Entries supplied →

"""

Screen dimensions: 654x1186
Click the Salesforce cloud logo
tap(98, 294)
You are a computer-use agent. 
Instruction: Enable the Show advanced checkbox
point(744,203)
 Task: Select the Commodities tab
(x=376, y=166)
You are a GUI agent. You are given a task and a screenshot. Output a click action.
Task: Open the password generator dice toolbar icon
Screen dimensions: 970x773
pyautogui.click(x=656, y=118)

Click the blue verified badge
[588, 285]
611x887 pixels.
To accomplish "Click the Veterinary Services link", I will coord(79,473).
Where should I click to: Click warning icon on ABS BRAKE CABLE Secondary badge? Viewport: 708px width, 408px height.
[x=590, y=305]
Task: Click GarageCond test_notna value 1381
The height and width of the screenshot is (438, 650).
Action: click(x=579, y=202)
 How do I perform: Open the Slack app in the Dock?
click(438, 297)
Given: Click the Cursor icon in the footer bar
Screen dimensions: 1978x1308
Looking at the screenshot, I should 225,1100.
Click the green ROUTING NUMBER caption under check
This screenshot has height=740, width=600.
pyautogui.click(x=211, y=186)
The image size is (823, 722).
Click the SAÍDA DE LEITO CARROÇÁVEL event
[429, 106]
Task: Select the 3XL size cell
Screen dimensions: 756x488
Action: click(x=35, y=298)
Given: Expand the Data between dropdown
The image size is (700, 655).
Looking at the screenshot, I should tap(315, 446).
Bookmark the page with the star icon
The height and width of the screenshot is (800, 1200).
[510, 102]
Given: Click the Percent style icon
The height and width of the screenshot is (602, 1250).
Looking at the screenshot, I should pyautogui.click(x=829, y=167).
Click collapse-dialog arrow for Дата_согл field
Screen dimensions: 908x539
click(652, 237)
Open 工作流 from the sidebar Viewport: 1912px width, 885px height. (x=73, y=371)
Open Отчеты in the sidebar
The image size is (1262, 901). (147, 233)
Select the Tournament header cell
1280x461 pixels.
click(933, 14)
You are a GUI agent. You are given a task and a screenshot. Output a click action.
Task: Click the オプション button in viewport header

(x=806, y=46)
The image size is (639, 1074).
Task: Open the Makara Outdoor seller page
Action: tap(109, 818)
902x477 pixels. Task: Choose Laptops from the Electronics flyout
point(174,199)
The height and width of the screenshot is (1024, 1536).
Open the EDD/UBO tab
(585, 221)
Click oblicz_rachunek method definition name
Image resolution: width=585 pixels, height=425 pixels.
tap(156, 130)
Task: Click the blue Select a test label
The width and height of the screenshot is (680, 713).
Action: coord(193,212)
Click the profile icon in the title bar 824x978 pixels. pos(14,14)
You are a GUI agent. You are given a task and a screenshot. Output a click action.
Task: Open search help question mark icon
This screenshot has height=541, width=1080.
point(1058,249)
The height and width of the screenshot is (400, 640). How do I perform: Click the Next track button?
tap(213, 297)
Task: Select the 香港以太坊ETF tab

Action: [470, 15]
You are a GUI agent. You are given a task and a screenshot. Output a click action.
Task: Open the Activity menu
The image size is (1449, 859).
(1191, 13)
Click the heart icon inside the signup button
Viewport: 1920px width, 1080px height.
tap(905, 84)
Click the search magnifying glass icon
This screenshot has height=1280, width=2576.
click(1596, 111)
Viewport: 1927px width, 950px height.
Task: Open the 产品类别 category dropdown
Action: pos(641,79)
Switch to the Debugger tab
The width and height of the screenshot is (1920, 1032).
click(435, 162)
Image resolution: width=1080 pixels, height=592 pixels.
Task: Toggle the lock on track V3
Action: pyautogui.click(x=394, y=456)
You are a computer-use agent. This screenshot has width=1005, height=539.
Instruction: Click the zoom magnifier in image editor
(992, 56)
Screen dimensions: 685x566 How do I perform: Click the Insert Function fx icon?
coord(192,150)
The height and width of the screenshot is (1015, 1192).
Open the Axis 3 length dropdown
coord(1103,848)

"""

Exercise objective →
Reproduce the records from the line with "Click the search magnifying glass icon" to the line with "Switch to the Debugger tab", including both of those lines, without changing anything.

Output →
Click the search magnifying glass icon
This screenshot has height=1280, width=2576.
click(1596, 111)
Viewport: 1927px width, 950px height.
Task: Open the 产品类别 category dropdown
Action: pos(641,79)
Switch to the Debugger tab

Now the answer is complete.